Re:680 Heatsink Lapping & Benchmarks (cipher_nemo)

Mon, 30 Apr 2012 11:14:09 GMT

Mystikalrush

Very nice guide! I recently installed my highflow bracket and replaced the tim while i was at it, i wish i lapped it, but i guess its not that crucial, still i got some nice temp drops.

Thanks. And yeah, certainly not that crucial, just part of the process that added its own share of the overall drop. Between the lapping, AS5, and high-flow bracket, the overall drop is very nice.

The most important part was replacing that semi-bad stock thermal paste job. If you looked at my photo of their paste, you can see little fibers got in there. That's bad quality control. At least my card didn't overheat, it's just that it did get hot enough to downclock itself in stressful moments. Now it never downclocks with the auto fan profile. I also tweaked the fan speed curve to be a little more aggressive now for even lower temps.
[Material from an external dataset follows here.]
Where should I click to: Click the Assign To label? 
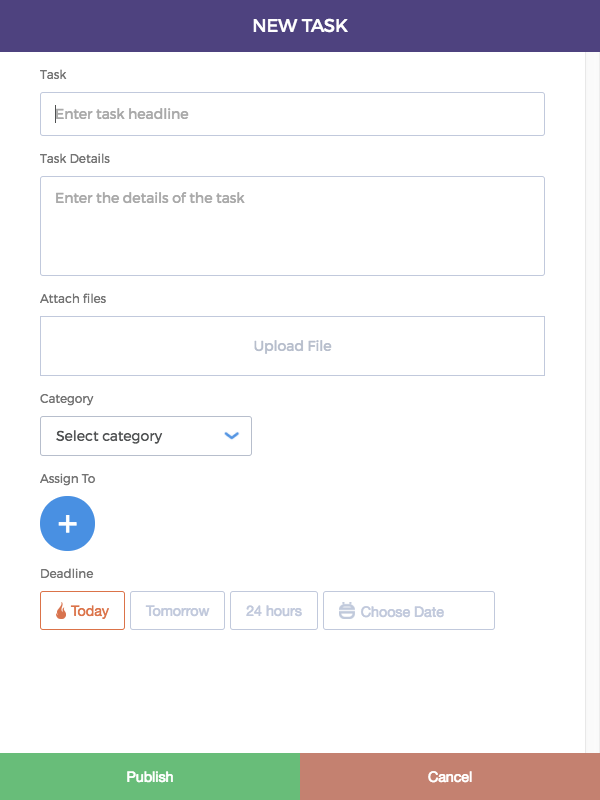click(x=68, y=479)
At full fan speed, those temp differences are HUGE!

Re:680 Heatsink Lapping & Benchmarks (Mystikalrush)

Mon, 30 Apr 2012 11:09:58 GMT

Very nice guide! I recently installed my highflow bracket and replaced the tim while i was at it, i wish i lapped it, but i guess its not that crucial, still i got some nice temp drops.

Re:680 Heatsink Lapping & Benchmarks (cipher_nemo)

Mon, 30 Apr 2012 10:54:55 GMT

Thanks Quagmire and HotRodPolk.

I've lapped many CPU coolers in the past, and a couple after-market GPU coolers, but this is my first stock GPU cooler. I'm still waiting for good aftermarket coolers that vent hot air out the back. It seems all the 3rd party ones just vent it out inside your PC. I've tried one with a 285 in the past, and the temps were awesome, but my PC's ambient temps went up.

Re:680 Heatsink Lapping & Benchmarks (HotRodPolk)

Mon, 30 Apr 2012 10:51:27 GMT

May have to do this to my 450. I've noticed my temps are up 5-7c, compared to 6 months ago, even though I cleaned all the dust out of the fan and cooling fins. Very nice job on the guide, BTW...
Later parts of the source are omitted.